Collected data
※ ※ ※

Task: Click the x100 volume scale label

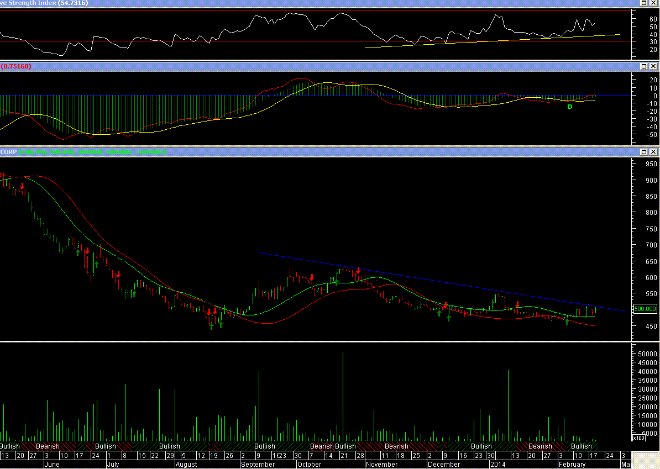Action: point(638,438)
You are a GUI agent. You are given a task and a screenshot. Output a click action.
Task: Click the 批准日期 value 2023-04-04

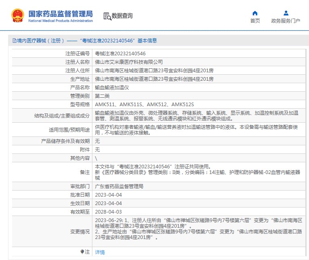[x=108, y=195]
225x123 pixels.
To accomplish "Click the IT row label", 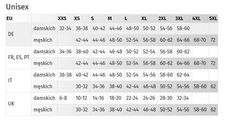I will click(x=10, y=81).
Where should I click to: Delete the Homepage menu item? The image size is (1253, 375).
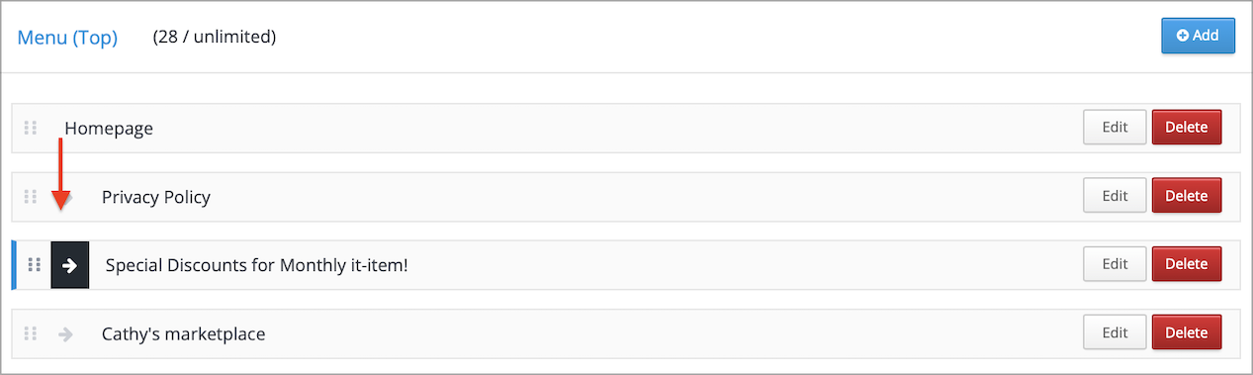point(1187,128)
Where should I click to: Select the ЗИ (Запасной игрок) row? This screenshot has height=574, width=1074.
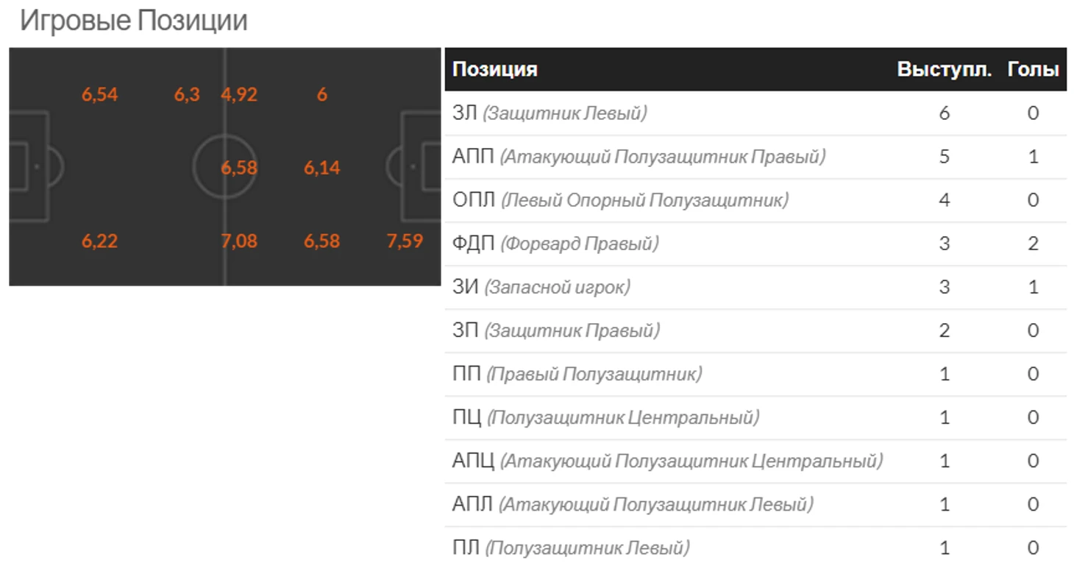tap(755, 287)
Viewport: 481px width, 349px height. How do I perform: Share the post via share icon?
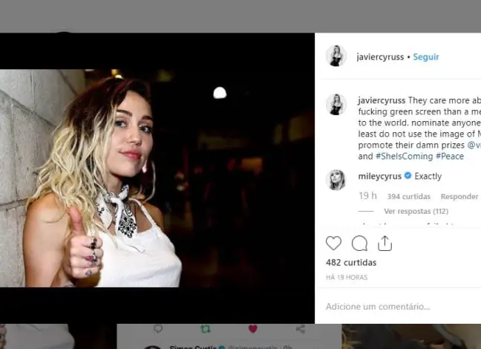(x=385, y=244)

※ ※ ※

Word for word, restate the lines from the line containing "Viewport: 481px width, 349px" through the end of the data, including the first and last of them. Pictures stay out.

### EXERCISE RESPONSE
Viewport: 481px width, 349px height. How do I perform: Share the post via share icon?
(x=385, y=244)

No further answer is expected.